Паюта огромной змеёй нежилась под лучами утреннего солнца и несла свои воды в холодное, нелюдимое Карское море. Лайнер бросил якорь в середине реки, на берегу которой расположено несколько убогих деревянных бараков сталинских времён, приземистых и неприглядных. И здесь, как в Новом Порту, теплоход «Механик Калашников» окружили многочисленные моторные лодки; соревнуясь с ними в скорости, чайки с весёлым гамом резали паютинский воздух.
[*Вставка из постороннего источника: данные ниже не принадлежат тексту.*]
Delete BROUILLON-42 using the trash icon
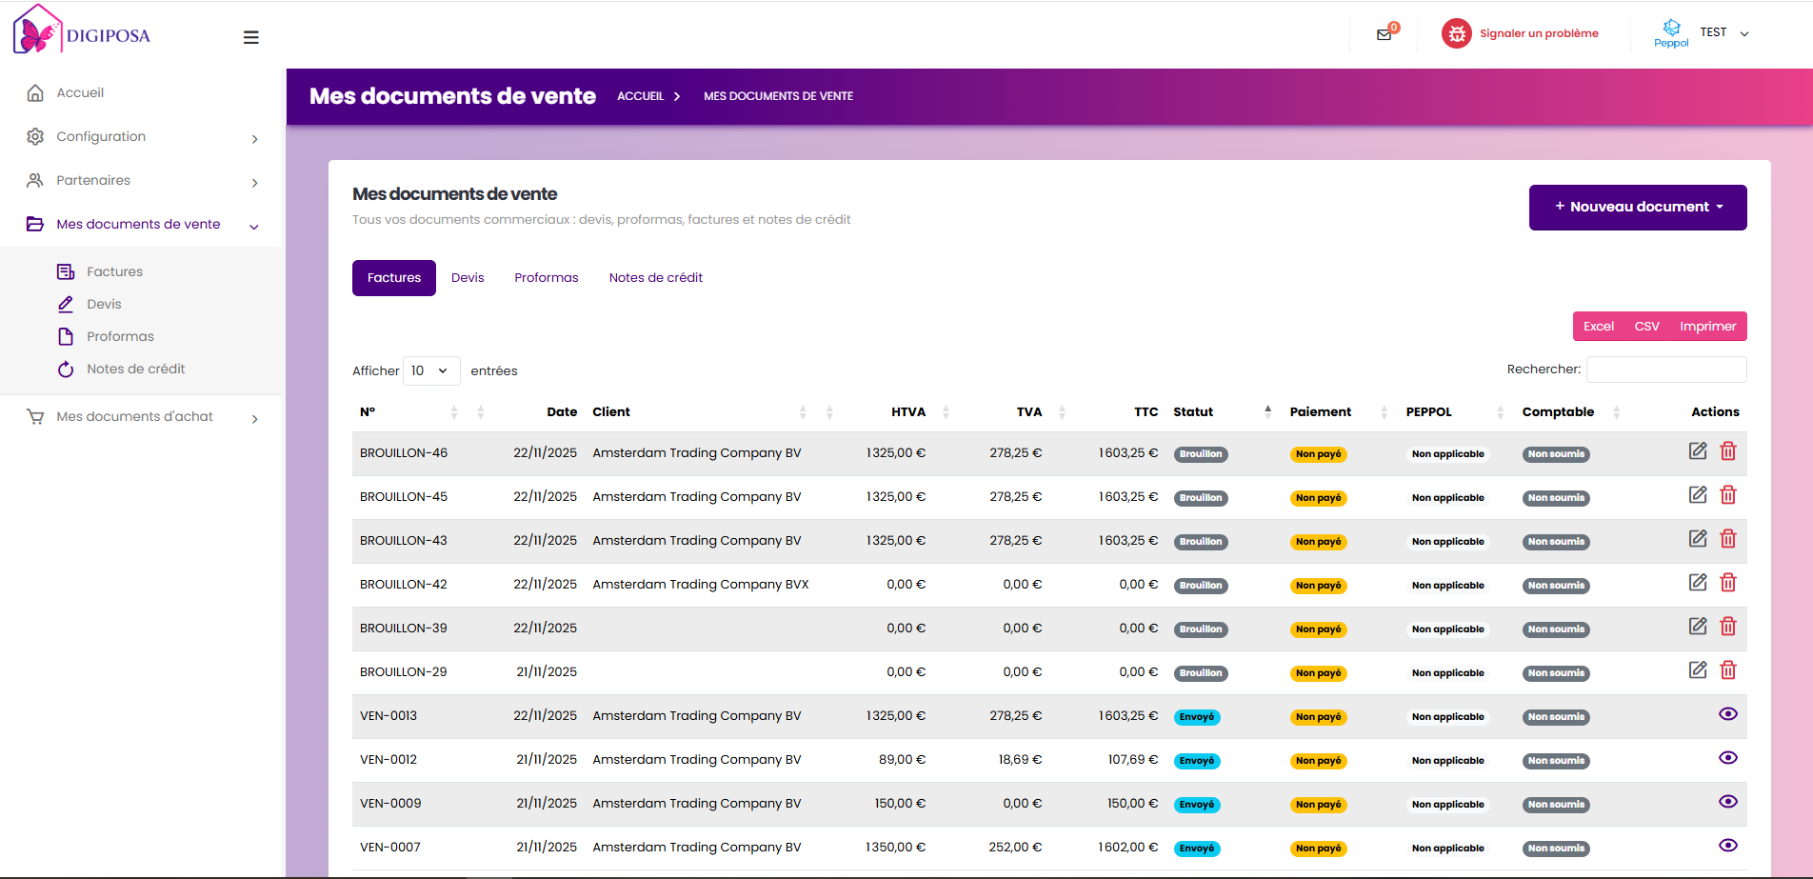 click(x=1728, y=582)
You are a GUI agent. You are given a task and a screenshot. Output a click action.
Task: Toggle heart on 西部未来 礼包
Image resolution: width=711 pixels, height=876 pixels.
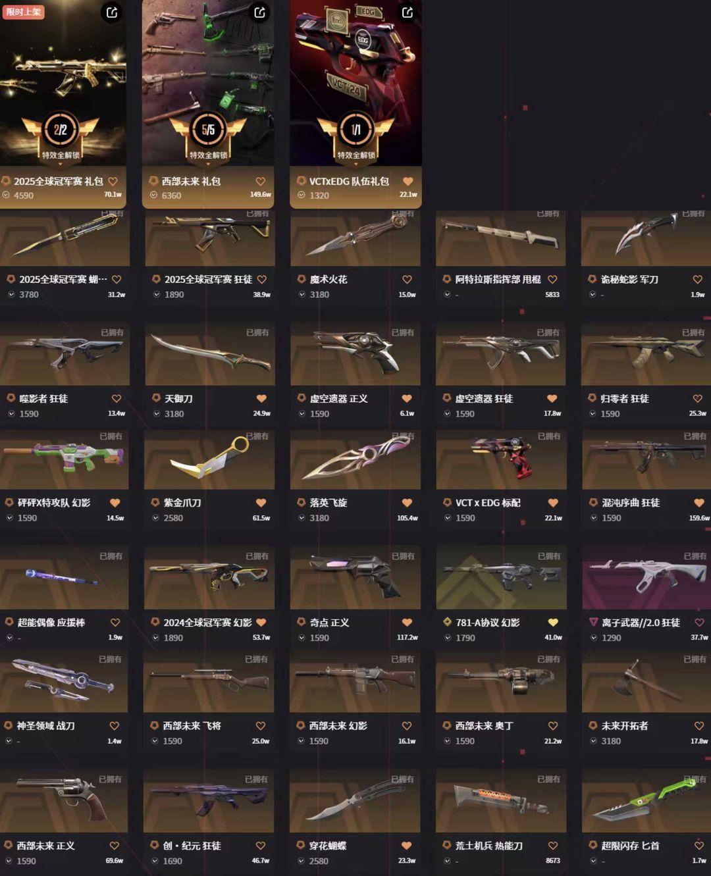[260, 181]
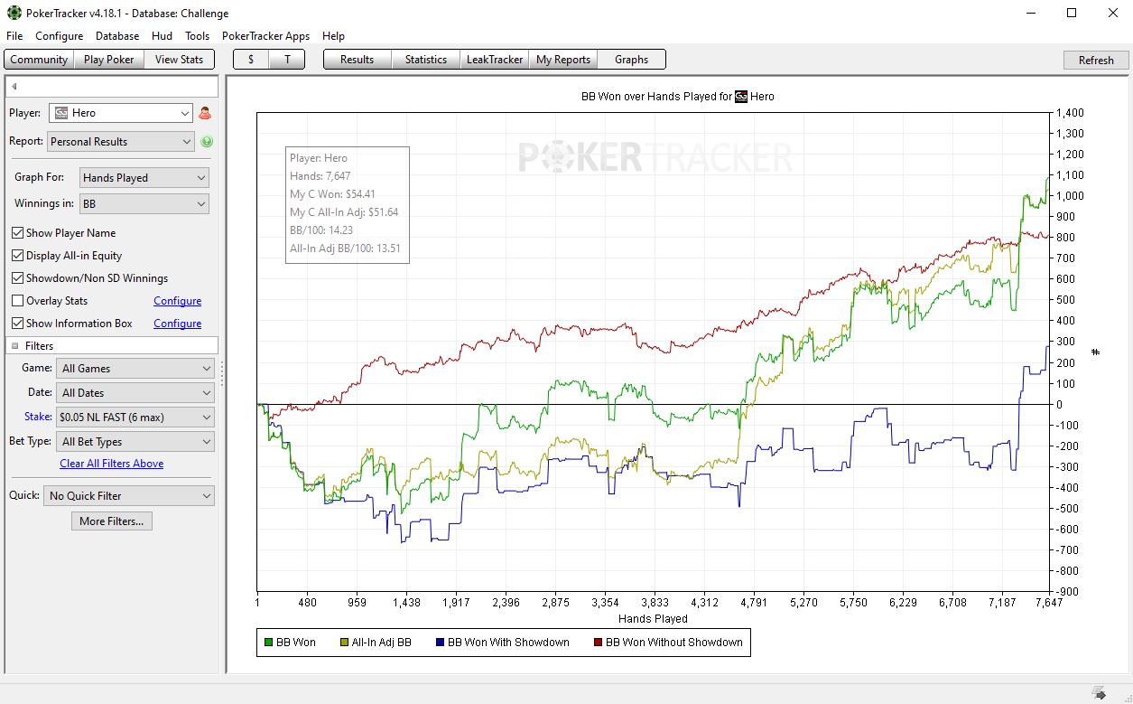Click the Refresh button
The width and height of the screenshot is (1133, 704).
(1096, 60)
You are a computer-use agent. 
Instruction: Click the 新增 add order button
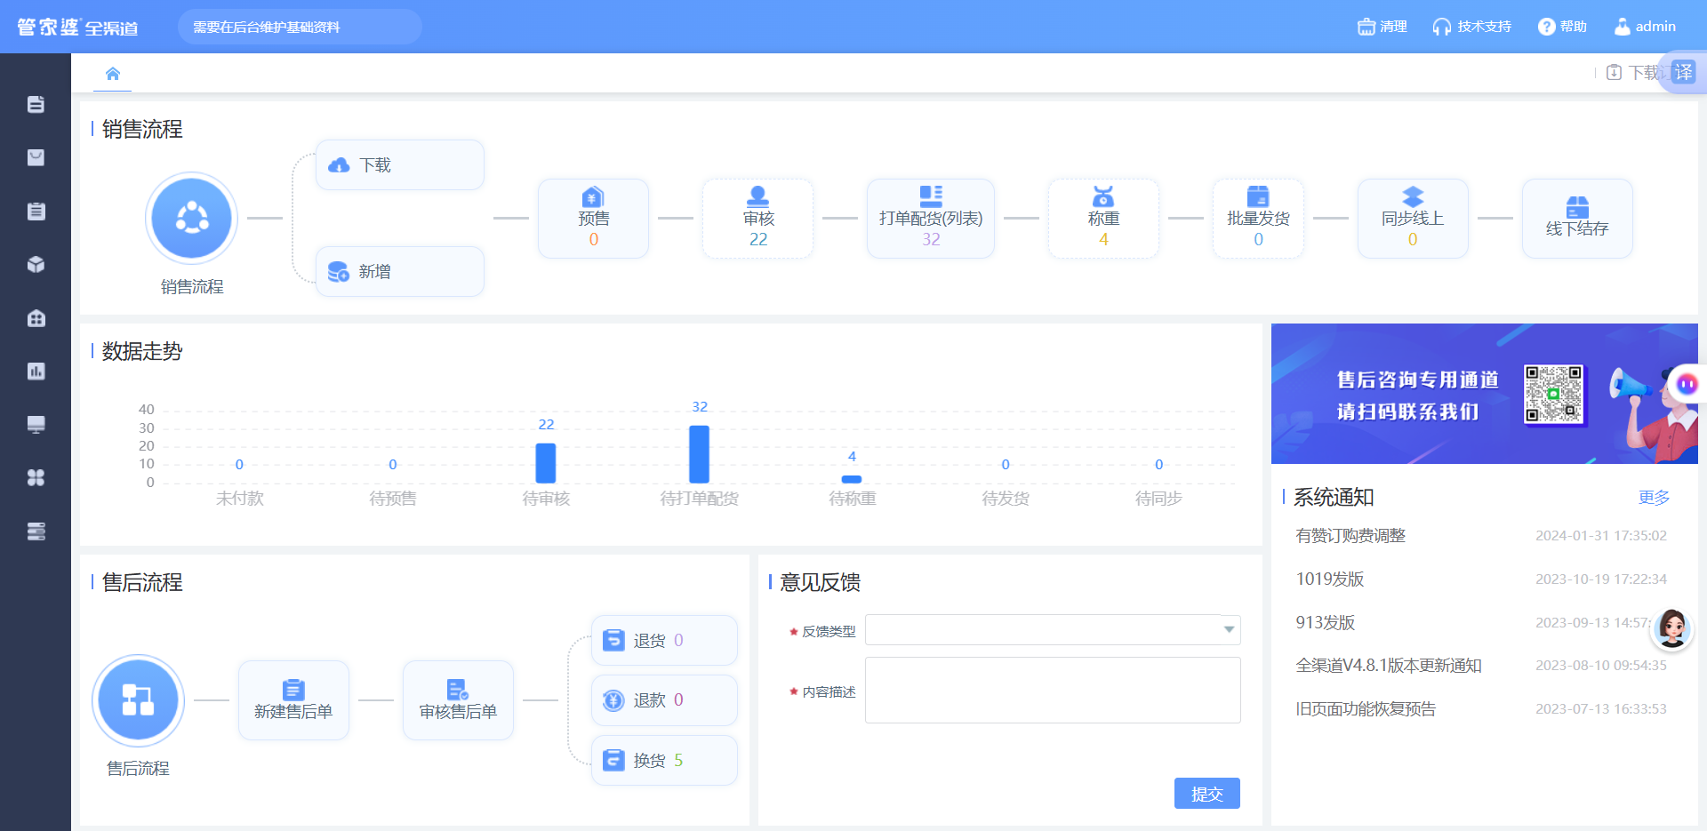(400, 272)
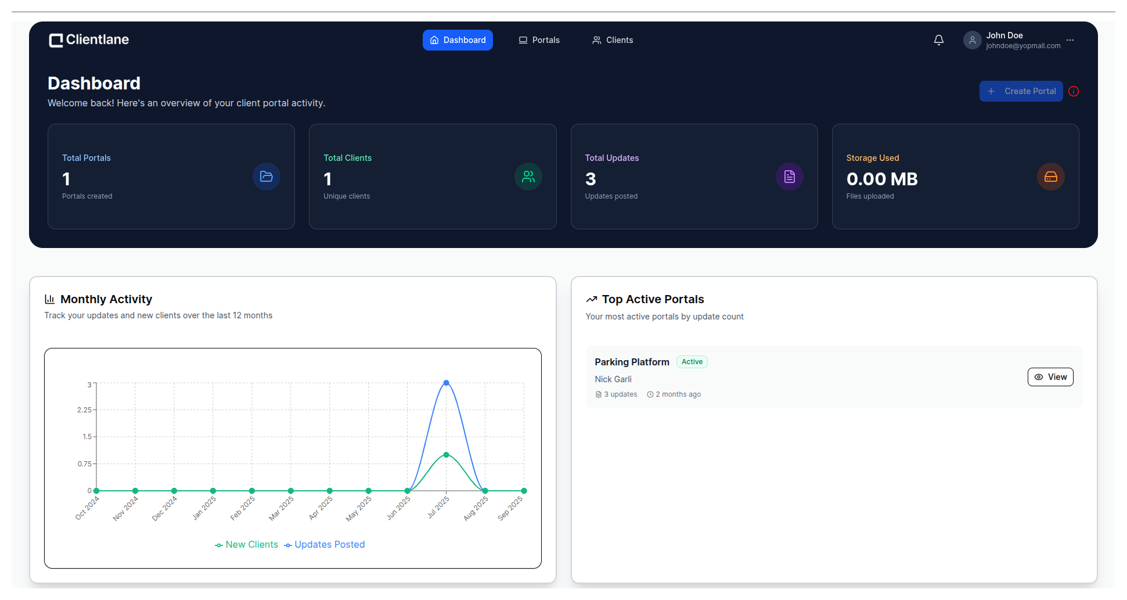Click the Total Clients people icon
This screenshot has height=600, width=1127.
coord(528,177)
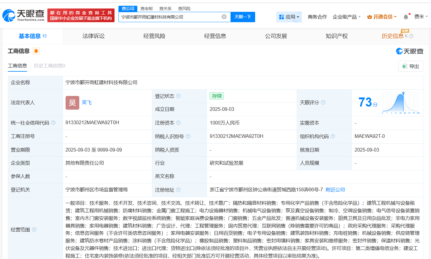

«Ой, нету моей дочери, до сих пор её нет, с ума можно сойти! Сразу же после Аксарки куда-то исчезла, сама не знаю. Хоть бы предупредила. Кто видел мою Жанну?! Все уже вышли, а её нет и нет. Люди, скажите, кто из вас видел Жанну, дочерь мою!» – кричала высокая женщина неопределённой внешности, надеясь на осведомлённость бдительных односельчан, вытирая с лица набежавшие слёзы.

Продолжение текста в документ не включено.